# smart phones vs digi cams



## shubham gupta (Dec 30, 2012)

is some smart phones offer better image quality than basic point and shoot??


----------



## astrokidvaibhav (Dec 30, 2012)

I don't think so.. The image stabilisation and other features are best experienced while using a camera.. If your basic requirement is just normal picture taking for daily use then mobile camera is fine.. It is also useful to take group photos when people meet once in a while.. But its definitely not a replacement for a camera..


----------



## marvelousprashant (Dec 31, 2012)

Yes they do. I m assuming by basic PnS you mean cams under 6-7k. Several High end cameraphones like 808, Lumia920, N8 can offer better image quality even in low light.
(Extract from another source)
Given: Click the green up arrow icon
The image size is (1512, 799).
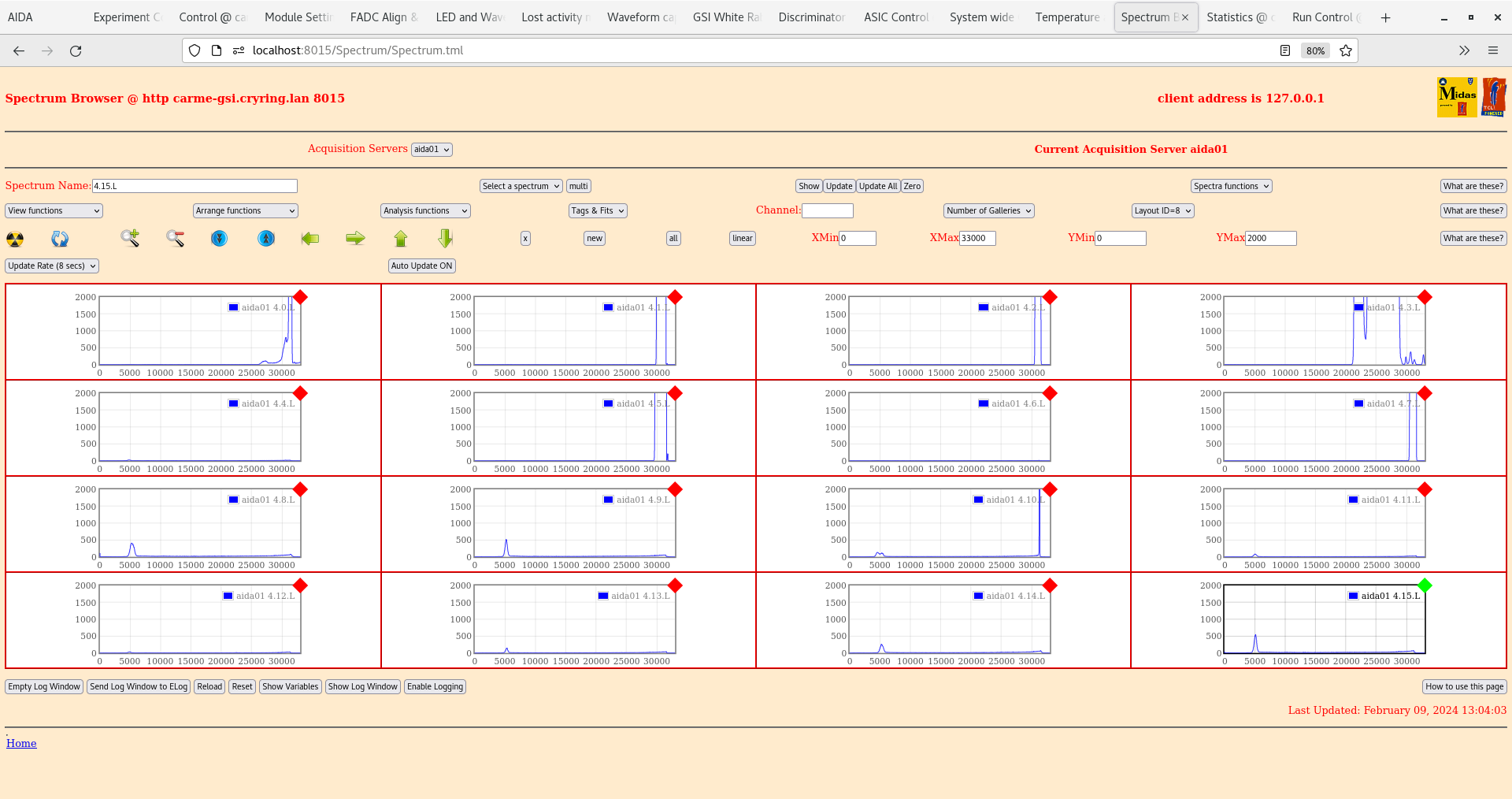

Even Galaxy S3 and other high end Android devices have petty good  imagequality 

Smartphones do lack in Optical zoom, xenon (except in Nokia Symbian phones) and some other features. But for occasional photos, they are pretty good


----------



## Paras Lehana (Dec 31, 2012)

Choose the intermediate. 
Go for galaxy camera.


----------



## sujoyp (Dec 31, 2012)

yaah galaxy cam with sim slot...a cam with calling facility 

other than image quality to be similar ...a smart phone gives nothing else as said above by prashant

and you spend 30-35k on mobile to get a pic quality of 5-7k cam is waste of money


----------



## mastervk (Dec 31, 2012)

the sensor size of P & S is much bigger than mobile camera..high end mobile phone (specially nokia pureview enabled ) can take very good photo specially in good light and they might be better than 5-8 K P&S but even low end P&S have other functions which might not be available in mobile..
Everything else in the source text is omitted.